Why The Dutch Don't Do Curry.

A good curry, in the eyes of any Scot worth their salt usually consists of a good combination of spices, flavours and ingredients, with a good dollop of pilau rice on the side and usually from some small curry-house down a Glasgow side-street (where the Indian guys behind the counter probably already know your order before you even wrench open the door).

Yes, us Scots like a good curry. And due to the large number of immigrants from India, Pakistan and the surrounding region over the years (hence sprinkling Indian take-aways and restaurants across the country), we have access to some pretty damn good ones too.

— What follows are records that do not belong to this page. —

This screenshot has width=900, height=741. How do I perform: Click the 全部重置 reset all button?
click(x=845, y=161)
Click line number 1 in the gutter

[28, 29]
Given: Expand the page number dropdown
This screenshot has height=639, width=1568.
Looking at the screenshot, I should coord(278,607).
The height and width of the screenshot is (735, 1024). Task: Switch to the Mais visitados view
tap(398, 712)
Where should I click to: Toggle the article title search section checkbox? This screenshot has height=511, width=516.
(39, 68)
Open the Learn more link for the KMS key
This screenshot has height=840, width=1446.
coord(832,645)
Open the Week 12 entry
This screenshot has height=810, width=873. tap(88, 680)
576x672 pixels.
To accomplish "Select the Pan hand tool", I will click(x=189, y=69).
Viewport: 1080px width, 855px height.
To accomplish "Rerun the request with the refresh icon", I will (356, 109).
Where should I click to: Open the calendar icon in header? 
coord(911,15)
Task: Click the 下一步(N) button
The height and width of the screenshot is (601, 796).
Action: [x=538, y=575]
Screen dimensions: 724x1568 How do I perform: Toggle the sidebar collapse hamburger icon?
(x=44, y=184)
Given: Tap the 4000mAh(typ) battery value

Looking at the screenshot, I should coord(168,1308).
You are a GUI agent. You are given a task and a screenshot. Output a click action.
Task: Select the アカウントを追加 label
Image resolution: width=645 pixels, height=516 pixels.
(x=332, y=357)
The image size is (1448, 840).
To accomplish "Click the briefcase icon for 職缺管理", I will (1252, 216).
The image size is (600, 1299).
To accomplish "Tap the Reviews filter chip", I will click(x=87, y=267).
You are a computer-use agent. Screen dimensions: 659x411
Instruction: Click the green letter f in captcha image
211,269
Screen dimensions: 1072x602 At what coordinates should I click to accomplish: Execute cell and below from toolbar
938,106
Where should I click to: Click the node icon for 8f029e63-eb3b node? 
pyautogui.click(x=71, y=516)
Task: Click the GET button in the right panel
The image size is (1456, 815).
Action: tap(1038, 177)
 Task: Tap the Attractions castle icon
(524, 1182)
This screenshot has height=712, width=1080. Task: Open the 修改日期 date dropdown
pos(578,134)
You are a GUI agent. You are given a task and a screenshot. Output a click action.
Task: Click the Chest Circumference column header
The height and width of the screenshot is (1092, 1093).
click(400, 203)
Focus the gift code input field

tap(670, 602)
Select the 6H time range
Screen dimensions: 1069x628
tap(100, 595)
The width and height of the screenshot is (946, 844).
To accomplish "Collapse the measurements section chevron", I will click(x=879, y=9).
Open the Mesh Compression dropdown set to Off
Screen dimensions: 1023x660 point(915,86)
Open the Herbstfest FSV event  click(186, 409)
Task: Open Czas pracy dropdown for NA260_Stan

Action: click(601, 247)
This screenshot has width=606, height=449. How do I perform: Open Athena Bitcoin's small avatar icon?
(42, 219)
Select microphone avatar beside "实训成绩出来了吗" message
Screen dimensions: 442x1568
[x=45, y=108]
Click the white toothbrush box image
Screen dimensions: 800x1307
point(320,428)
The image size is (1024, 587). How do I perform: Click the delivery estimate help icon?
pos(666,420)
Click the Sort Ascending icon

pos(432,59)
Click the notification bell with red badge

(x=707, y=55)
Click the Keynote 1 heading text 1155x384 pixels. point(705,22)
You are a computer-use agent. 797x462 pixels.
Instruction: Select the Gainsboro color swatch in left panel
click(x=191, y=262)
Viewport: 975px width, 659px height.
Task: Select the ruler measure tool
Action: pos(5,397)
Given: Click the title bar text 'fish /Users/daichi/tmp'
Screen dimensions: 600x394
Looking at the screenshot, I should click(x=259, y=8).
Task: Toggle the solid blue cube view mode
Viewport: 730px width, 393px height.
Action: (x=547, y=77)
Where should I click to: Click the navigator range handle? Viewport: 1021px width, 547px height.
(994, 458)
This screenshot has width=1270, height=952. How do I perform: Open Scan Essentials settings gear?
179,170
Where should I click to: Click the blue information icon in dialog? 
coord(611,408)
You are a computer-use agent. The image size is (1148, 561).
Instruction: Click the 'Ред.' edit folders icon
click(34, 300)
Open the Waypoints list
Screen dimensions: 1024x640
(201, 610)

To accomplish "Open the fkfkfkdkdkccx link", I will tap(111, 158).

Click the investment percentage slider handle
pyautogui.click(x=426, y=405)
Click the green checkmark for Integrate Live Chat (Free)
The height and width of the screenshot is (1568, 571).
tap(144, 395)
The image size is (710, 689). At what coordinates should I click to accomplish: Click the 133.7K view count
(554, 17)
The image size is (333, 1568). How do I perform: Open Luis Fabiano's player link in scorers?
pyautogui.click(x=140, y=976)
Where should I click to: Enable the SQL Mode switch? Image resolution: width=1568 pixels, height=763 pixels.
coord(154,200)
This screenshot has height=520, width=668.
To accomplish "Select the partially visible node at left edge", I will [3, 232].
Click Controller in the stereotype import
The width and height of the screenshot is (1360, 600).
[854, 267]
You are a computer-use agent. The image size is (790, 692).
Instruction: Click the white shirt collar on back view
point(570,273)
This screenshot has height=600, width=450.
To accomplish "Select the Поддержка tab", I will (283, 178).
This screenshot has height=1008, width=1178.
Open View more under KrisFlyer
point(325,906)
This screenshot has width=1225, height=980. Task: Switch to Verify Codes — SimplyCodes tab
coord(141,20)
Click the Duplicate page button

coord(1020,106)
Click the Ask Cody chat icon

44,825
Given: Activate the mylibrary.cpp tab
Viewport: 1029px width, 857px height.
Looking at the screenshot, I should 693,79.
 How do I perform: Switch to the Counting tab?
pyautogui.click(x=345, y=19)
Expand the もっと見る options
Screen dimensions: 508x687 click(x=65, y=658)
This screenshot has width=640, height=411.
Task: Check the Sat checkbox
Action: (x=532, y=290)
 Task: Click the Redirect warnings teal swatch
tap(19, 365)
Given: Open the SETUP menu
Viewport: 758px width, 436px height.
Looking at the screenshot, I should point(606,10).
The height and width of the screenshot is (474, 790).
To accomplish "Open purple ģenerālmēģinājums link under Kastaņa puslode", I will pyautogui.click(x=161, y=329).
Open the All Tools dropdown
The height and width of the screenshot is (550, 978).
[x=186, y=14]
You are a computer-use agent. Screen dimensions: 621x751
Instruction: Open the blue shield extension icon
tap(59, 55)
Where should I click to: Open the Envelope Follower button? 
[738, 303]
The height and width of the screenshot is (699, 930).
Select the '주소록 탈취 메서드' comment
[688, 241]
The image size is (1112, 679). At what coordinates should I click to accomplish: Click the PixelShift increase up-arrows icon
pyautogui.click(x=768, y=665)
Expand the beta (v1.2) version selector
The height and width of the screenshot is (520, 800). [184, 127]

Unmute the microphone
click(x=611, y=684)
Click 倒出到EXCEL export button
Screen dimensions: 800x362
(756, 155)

We like them firey, exciting, full of flavour and sometimes just darn-right abusive - much like the Scottish mentality and use of language.

However, since coming to the Netherlands I have noticed something about the Dutch eating style. They tend to have absolutely no taste for - or interest in- spicy foods or subtle flavours. I think this is quite fitting as it seems to equate with the Dutch attitude to life and their own use of language.

You see, the Dutch language includes a staggering lack of synonyms or subtlety. Which then seems to inform their direct, to-the-point and sometimes borderline rude persona. 

Most typical 'Dutch' food consists of straight-forward and to-the-point dishes such as mashed potato with carrots and some meat. Stodgy thick pea soup. Lots of mayonaise. 

When choosing Eastern food, they tend to opt for the 'Dutch take' on Indonesian food (lots of Indonesian immigrants in the Netherlands due to it being an ex-colony). This Indonesian food contains alot of fried egg and slabs of meat covered in bland tomato-ish sauces with a hint of something that tastes suspiciously like bbq-flavour-sauce. The popular Dutch-Indonesian food destroys any ounce of subtlety of flavour or excitement for the taste-buds. This is 'my-fatty-night-in' or hangover food.

So I'm glad to be back home about to order a good proper curry from the local Indian take-away.